→ **Work instruction**: For the material below, return exactly the lines starting at the one holding "You are a computer-use agent. The width" and ending at the one holding "Given: Enable the Decibels scale checkbox", counting both as part of the range.
........
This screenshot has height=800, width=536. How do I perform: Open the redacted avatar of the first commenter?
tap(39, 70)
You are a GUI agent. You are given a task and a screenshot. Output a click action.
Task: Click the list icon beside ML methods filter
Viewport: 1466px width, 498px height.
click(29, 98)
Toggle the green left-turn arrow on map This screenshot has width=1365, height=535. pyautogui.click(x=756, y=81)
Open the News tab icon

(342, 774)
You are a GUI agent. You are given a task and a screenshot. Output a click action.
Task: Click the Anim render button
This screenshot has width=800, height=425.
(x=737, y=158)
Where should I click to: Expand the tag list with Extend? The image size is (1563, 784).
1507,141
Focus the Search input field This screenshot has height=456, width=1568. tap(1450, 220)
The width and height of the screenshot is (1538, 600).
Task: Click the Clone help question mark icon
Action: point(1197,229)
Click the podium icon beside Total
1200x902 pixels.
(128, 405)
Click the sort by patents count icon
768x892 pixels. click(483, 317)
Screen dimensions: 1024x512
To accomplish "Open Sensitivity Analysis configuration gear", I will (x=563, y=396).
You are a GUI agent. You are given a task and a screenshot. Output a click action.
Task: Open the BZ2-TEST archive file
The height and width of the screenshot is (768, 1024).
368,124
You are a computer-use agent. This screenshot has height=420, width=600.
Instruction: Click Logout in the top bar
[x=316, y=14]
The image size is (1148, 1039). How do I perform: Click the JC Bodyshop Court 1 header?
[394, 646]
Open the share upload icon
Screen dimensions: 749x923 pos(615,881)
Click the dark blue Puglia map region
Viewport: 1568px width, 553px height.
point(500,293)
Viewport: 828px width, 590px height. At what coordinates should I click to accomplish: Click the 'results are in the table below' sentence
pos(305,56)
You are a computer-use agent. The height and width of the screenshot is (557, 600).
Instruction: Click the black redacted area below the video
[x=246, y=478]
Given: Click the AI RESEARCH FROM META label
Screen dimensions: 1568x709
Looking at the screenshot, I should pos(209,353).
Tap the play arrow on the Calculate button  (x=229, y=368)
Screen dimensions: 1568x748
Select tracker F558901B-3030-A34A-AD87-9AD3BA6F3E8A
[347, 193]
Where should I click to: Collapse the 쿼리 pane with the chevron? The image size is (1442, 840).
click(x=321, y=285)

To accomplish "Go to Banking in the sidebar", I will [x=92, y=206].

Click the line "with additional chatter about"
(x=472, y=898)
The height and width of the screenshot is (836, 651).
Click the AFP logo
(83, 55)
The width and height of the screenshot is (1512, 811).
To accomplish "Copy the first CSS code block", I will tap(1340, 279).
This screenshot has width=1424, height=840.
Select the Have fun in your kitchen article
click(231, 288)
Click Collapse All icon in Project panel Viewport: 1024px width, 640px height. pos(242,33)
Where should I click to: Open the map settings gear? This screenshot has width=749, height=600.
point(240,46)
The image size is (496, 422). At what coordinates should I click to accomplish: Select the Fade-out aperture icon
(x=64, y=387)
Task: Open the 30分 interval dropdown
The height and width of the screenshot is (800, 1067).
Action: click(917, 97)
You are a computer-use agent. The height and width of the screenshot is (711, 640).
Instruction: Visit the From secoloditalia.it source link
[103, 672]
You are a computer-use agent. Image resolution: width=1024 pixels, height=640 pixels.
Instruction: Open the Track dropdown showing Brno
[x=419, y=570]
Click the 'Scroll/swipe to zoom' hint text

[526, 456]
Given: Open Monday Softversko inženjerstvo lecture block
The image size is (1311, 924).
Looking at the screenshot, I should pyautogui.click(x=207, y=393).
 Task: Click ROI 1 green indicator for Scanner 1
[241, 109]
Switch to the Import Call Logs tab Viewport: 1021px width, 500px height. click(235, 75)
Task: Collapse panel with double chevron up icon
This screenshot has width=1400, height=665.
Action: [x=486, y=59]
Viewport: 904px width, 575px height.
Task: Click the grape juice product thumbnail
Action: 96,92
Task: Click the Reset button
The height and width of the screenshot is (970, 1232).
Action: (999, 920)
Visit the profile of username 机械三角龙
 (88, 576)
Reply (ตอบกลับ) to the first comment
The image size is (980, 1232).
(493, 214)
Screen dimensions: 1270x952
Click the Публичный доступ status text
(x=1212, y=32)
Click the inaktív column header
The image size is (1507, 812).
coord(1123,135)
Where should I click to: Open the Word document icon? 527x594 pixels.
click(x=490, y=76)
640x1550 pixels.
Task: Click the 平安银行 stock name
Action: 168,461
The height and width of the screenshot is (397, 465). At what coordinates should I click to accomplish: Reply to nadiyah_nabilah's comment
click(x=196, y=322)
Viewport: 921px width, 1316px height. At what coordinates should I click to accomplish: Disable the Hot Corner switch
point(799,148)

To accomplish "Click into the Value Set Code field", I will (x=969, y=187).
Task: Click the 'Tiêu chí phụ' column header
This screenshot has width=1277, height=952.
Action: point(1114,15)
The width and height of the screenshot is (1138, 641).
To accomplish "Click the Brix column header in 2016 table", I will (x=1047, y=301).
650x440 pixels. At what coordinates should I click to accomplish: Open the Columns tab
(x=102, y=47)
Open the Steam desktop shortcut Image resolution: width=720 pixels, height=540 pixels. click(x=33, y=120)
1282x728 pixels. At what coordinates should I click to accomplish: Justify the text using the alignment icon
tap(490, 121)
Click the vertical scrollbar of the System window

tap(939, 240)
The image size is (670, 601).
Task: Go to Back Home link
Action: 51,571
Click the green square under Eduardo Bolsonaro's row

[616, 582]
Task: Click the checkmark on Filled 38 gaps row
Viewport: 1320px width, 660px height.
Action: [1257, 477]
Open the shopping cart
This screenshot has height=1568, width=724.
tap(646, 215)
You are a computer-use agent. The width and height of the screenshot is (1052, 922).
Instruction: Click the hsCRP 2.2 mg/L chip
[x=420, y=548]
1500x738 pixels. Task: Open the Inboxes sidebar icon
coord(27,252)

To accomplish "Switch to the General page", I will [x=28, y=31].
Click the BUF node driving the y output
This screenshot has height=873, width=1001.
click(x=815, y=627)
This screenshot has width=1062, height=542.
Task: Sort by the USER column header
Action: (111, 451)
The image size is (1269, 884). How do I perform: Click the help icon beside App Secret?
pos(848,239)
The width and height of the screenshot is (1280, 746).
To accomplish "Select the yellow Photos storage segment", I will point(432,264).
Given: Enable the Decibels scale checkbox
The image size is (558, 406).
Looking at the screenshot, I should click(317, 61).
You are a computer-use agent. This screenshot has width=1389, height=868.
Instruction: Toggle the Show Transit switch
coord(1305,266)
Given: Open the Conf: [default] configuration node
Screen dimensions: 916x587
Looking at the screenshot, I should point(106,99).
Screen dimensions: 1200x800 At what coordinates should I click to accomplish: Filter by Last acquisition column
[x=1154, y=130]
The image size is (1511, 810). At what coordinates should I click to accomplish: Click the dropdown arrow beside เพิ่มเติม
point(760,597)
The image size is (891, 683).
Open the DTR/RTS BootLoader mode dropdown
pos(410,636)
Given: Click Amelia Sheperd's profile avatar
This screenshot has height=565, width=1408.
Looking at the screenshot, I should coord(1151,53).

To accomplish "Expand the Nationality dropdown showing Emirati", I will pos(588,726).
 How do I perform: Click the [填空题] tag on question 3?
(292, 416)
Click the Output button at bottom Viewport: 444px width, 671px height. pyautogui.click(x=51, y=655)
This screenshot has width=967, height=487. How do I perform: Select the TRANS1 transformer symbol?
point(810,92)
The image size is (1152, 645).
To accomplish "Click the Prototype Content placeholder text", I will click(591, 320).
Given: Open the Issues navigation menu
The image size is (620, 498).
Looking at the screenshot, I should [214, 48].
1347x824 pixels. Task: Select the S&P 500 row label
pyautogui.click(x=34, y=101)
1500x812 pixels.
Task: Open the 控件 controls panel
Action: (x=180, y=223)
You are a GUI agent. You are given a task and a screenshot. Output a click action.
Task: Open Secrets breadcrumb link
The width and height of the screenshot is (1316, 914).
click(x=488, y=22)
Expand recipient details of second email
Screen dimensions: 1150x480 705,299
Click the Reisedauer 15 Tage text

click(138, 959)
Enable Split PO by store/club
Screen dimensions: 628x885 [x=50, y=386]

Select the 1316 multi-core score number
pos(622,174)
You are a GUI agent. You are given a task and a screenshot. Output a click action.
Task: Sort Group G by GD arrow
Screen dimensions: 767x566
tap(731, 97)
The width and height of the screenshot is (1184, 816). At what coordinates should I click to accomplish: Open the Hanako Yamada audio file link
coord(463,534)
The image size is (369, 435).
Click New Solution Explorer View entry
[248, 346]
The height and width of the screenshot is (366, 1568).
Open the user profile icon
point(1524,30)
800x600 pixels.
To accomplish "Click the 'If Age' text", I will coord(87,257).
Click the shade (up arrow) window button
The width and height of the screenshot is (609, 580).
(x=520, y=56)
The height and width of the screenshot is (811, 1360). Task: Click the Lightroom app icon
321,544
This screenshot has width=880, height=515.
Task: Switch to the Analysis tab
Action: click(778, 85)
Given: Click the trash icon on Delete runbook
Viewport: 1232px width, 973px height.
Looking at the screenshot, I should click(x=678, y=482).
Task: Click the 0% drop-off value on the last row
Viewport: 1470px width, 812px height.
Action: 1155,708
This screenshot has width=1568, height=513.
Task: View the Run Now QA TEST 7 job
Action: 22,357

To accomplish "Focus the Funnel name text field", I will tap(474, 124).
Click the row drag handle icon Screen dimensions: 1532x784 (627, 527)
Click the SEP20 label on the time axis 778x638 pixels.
........
→ **Exercise solution**:
You are a computer-use agent. The width and height of the screenshot is (1052, 922).
Instruction: Click the hsCRP 2.2 mg/L chip
[x=420, y=548]
1500x738 pixels. Task: Open the Inboxes sidebar icon
coord(27,252)

To accomplish "Switch to the General page", I will [x=28, y=31].
Click the BUF node driving the y output
This screenshot has height=873, width=1001.
click(x=815, y=627)
This screenshot has width=1062, height=542.
Task: Sort by the USER column header
Action: (111, 451)
The image size is (1269, 884). How do I perform: Click the help icon beside App Secret?
pos(848,239)
The width and height of the screenshot is (1280, 746).
To accomplish "Select the yellow Photos storage segment", I will point(432,264).
Given: Enable the Decibels scale checkbox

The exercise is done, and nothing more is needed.